Saved entries

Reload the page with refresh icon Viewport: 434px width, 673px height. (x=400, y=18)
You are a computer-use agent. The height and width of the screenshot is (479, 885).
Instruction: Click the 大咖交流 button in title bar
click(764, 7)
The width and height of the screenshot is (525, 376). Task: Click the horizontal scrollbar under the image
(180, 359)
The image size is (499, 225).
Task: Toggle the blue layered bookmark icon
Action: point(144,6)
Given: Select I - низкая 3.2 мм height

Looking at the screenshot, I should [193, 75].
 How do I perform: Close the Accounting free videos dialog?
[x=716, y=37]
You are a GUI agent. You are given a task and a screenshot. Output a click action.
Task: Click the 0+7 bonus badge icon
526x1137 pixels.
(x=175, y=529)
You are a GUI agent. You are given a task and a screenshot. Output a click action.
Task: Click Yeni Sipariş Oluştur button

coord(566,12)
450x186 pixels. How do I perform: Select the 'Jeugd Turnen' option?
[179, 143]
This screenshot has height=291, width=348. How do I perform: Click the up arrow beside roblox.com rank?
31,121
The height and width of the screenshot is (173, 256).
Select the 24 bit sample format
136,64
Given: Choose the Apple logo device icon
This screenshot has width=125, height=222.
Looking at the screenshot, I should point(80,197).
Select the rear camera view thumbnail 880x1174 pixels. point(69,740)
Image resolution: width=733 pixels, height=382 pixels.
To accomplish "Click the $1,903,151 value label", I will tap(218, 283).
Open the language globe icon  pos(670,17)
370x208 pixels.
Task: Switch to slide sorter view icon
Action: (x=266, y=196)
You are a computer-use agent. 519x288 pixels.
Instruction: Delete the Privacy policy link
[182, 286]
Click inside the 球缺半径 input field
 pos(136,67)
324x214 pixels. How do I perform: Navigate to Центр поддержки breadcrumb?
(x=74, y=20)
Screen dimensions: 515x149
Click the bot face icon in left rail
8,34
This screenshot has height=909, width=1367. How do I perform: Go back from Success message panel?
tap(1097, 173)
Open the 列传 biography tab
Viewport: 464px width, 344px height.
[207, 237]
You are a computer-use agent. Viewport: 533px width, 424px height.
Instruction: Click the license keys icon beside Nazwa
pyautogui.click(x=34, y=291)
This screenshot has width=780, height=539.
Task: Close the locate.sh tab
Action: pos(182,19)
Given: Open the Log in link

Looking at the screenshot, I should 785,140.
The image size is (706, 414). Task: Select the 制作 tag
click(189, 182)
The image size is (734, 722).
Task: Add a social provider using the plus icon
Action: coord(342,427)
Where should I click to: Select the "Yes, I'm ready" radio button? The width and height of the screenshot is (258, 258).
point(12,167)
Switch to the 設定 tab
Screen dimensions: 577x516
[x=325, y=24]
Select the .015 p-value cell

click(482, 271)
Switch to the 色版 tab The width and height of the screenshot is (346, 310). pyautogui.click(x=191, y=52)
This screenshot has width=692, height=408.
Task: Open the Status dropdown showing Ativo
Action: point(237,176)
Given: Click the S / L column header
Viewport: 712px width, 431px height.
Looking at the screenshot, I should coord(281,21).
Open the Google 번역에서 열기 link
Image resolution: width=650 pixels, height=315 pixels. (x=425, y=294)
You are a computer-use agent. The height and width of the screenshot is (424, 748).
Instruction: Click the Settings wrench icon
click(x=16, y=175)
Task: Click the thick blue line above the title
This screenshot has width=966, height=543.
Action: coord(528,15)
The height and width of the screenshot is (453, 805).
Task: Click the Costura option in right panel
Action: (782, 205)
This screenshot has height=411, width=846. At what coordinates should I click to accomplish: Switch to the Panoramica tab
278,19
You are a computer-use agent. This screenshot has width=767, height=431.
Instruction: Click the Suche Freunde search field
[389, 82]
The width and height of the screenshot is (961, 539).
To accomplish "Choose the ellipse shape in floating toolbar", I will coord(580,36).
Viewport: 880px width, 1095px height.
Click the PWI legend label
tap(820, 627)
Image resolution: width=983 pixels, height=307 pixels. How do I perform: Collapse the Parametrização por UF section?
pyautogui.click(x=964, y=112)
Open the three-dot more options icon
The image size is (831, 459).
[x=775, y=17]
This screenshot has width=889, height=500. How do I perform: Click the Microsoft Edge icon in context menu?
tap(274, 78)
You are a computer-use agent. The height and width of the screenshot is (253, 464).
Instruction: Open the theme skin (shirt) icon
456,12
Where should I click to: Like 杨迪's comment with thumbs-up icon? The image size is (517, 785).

▶ **WORK TASK**: Where in the records above does the word "with" appear? Copy each line that holds it.

▶ **EXERCISE OUTPUT**:
Reload the page with refresh icon Viewport: 434px width, 673px height. (x=400, y=18)
Where should I click to: Like 杨迪's comment with thumbs-up icon? The image size is (517, 785).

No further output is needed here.